Malassezia globosa is a species of yeast.

The skin rash of tinea versicolor (pityriasis versicolor) is also due to infection by this fungus.

==Cause of dandruff and dermatitis==
In 2007, it was discovered that the responsible agent that metabolizes triglycerides present in sebum by the expression of lipase is a scalp specific fungus, Malassezia globosa (previously thought to be Malassezia furfur), resulting in a lipid byproduct: oleic acid.

Identification of Malassezia on skin has been aided by the application of molecular or DNA-based techniques. These investigations show that the Malassezia species causing most skin disease in humans, including the most common cause of dandruff and seborrhoeic dermatitis, is M. globosa (though M. restricta is also involved). The skin rash of tinea versicolor (pityriasis versicolor) is also due to infection by this fungus.

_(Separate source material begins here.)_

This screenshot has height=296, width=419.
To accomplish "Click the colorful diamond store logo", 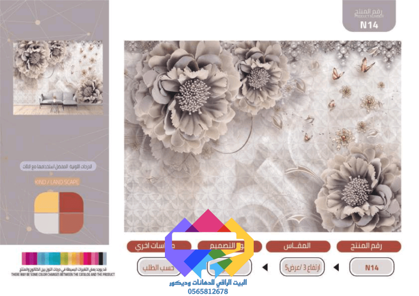I will (x=209, y=243).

As the fungus requires fat to grow, it is most common in areas with many sebaceous glands: on the scalp, face, and upper part of the body. When the fungus grows too rapidly, the natural renewal of cells is disturbed, and dandruff appears with itching (a similar process may also occur with other fungi or bacteria).

A project in 2007 has sequenced the genome of dandruff-causing Malassezia globosa and found it to have 4,285 genes. M. globosa uses eight different types of lipase, along with three phospholipases, to break down the oils on the scalp. Any of these 11 proteins would be a suitable target for dandruff medications.

The number of specimens of M. globosa on a human head can be up to ten million.

Malassezia globosa has been predicted to have the ability to reproduce sexually, but this has not been observed.